乳児の全ゲノム解析は実行可能で有用
Rapid Whole-Genomic Sequencing and a Targeted Neonatal Gene Panel in Infants With a Suspected Genetic Disorder
背景
乳幼児の遺伝子疾患の診断方法として、全ゲノム解析(WGS)は疾患遺伝子パネル検査に勝るか。

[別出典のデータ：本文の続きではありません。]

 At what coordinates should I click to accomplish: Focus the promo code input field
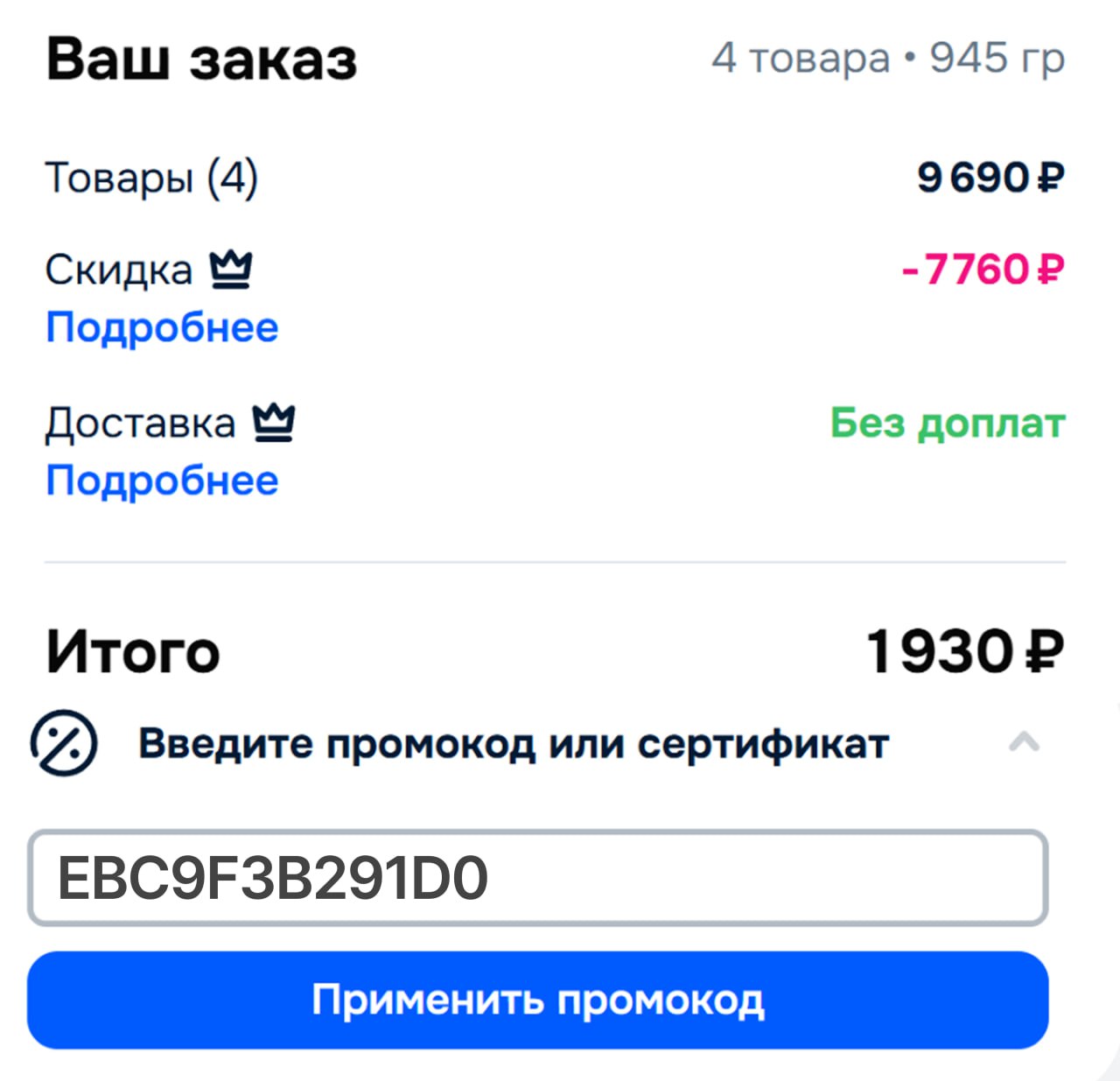point(537,878)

アメリカWomen and Infants Hospital of Rhode IslandのMaronらは、1歳未満で遺伝子疾患疑いのある入院乳児400名を対象として、これを検討する多施設前向研究を行った。一次エンドポイントは、分子診断の収率、診断までの時間、臨床的有用性である。
結論
全体の51%で遺伝子バリアントが特定された。WGSでは49%、パネル検査では27%が特定され、WGSでの164バリアントおよびパネル検査での19バリアントは、各手法のみで特定された。パネル検査では、1kbを超える49の構造変異や48のパネル外遺伝子が特定できず、WGSでは、解釈の差で14バリアントが見落とされた。診断に要した時間の中央値は、WGSで6.1日、パネル検査で4.2日だった。WGSは19%の患者で治療インパクトがあり、臨床医の76%が意思決定に有用と考えた。